→ **The problem**
Retype, without pictures, the line holding "You are a GUI" and each line below it through the final line.

####################

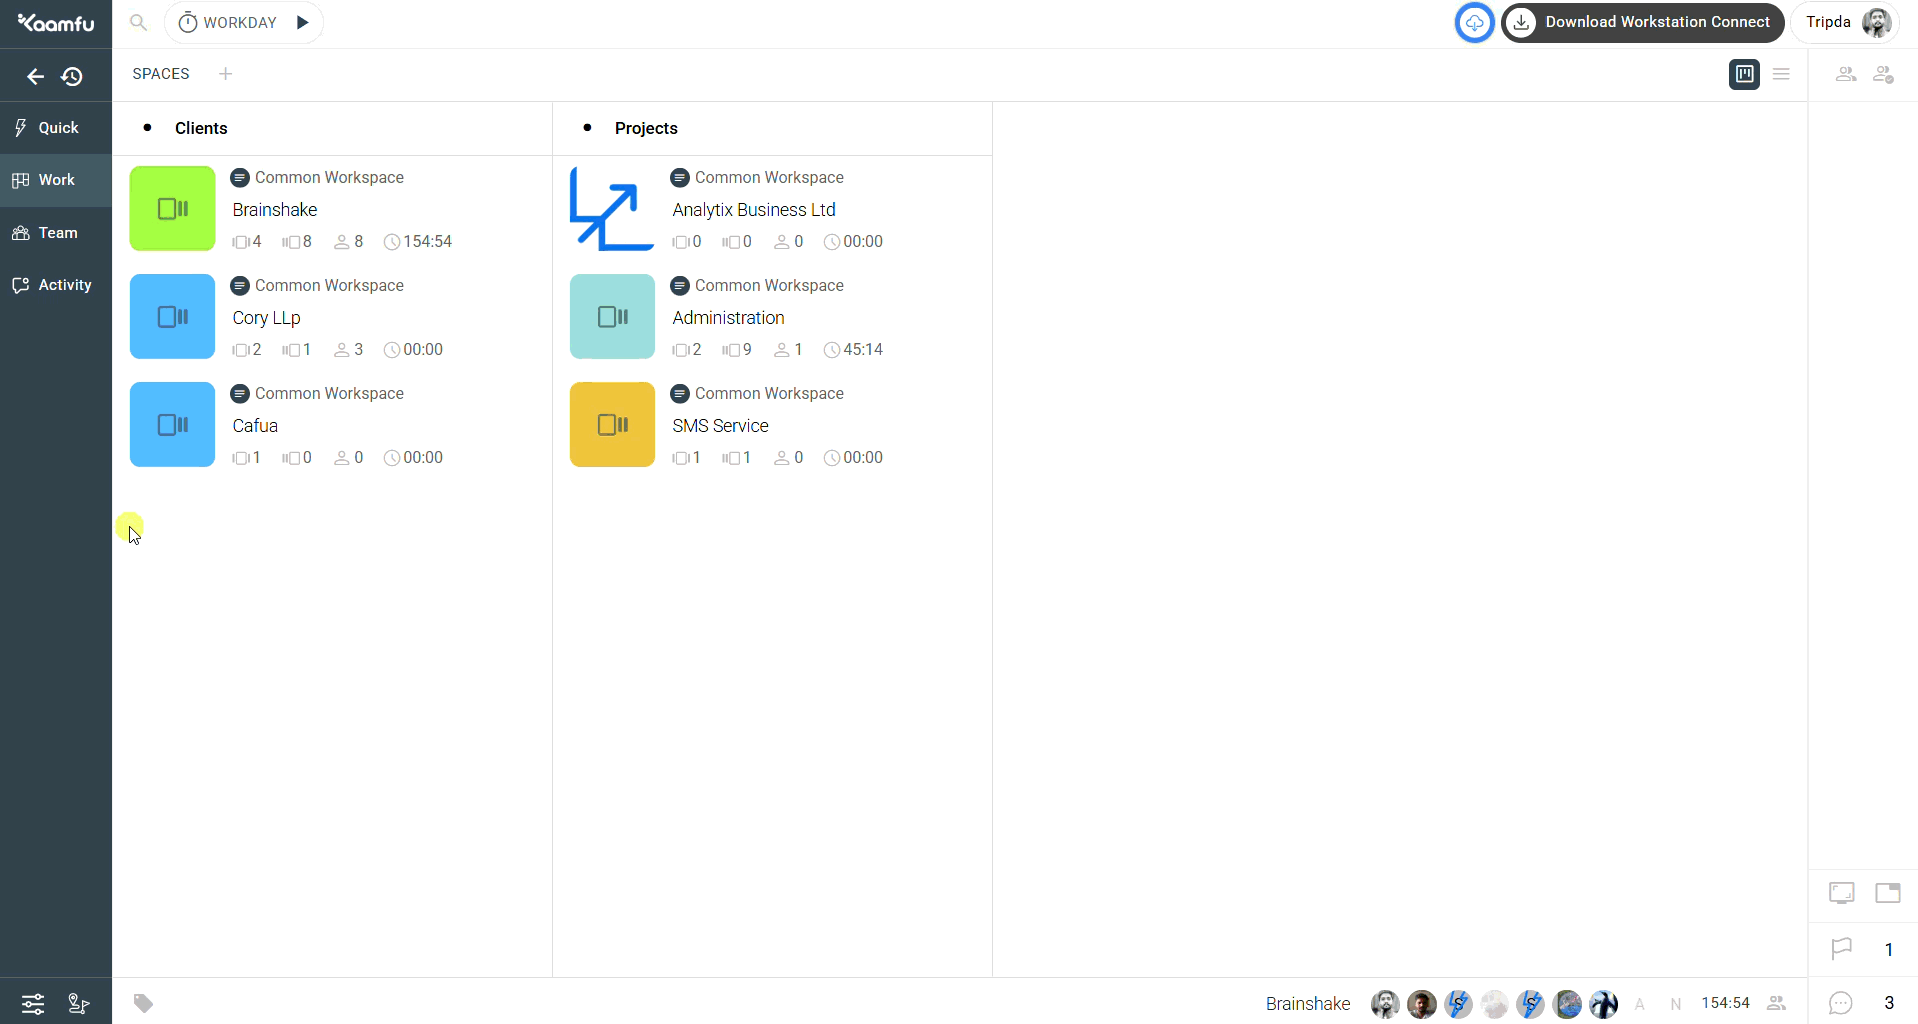
Task: Start the Workday timer play button
Action: pyautogui.click(x=303, y=22)
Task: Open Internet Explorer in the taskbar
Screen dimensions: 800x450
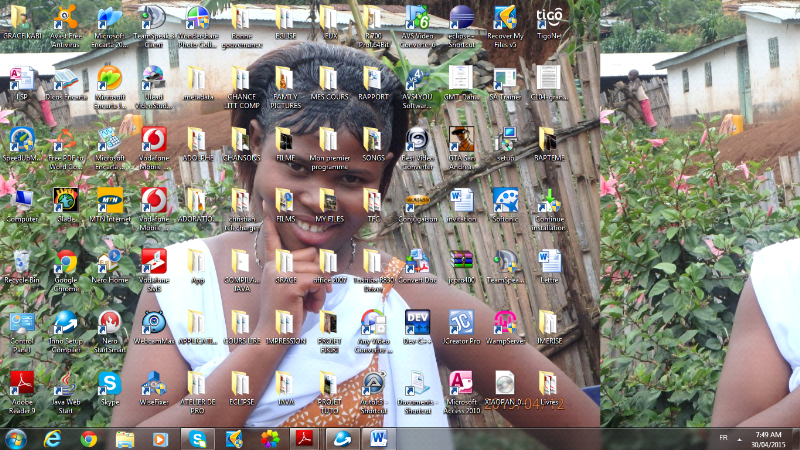Action: pos(52,438)
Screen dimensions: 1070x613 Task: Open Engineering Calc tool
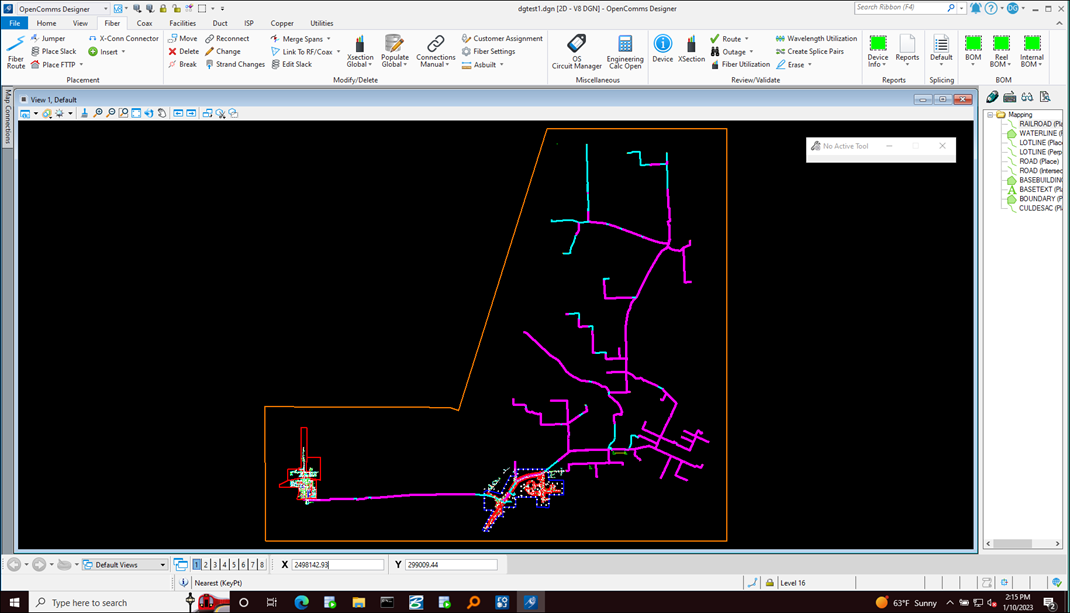pyautogui.click(x=625, y=52)
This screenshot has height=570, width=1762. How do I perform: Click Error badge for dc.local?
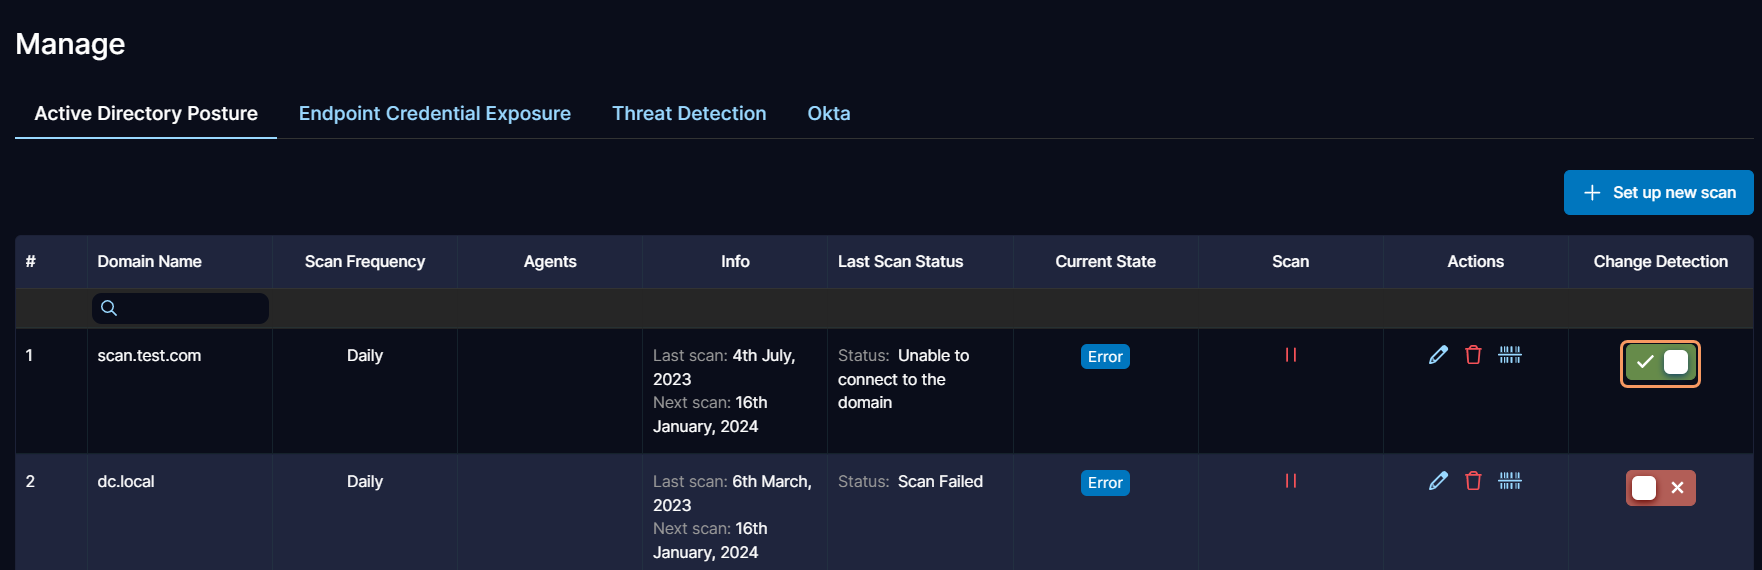(1105, 483)
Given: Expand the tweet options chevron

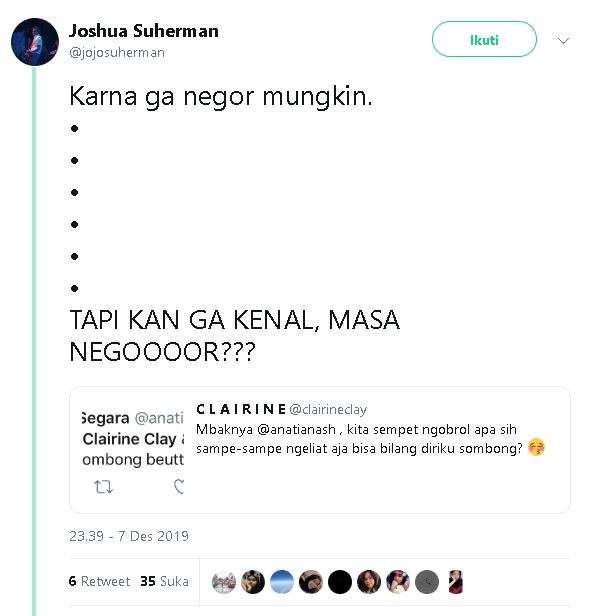Looking at the screenshot, I should click(563, 40).
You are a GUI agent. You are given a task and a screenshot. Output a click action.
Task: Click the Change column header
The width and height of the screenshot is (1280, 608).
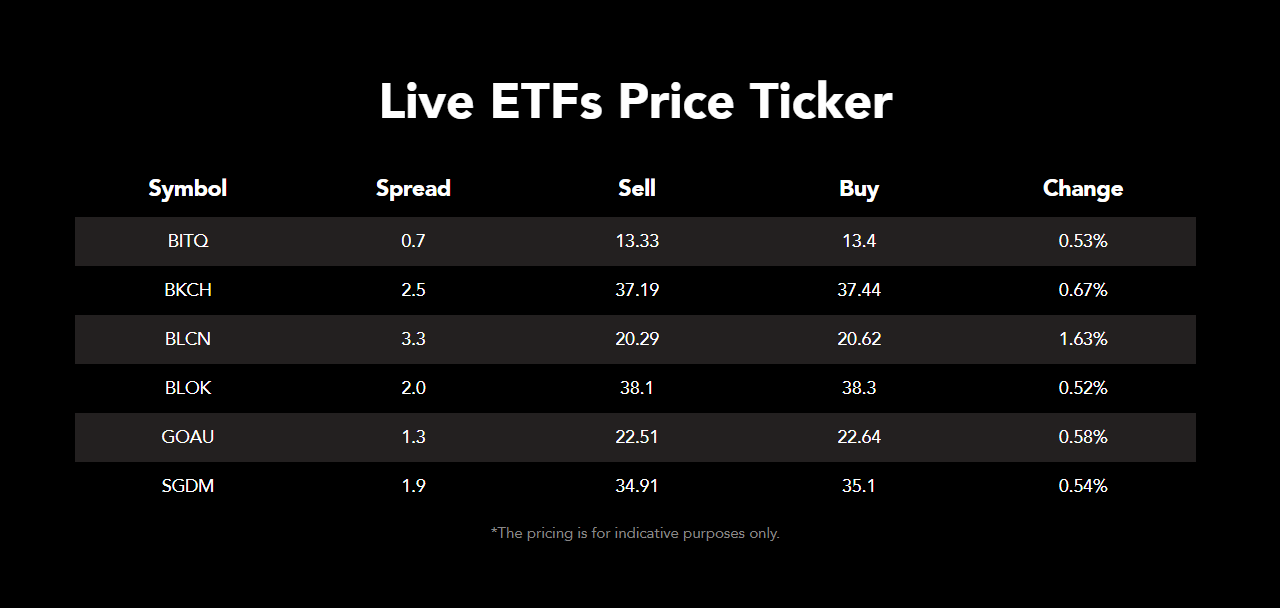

####################

→ **Solution to this exercise**
You are a GUI agent. You are given a task and a screenshot. Output a click action.
Task: Click the Change column header
The width and height of the screenshot is (1280, 608).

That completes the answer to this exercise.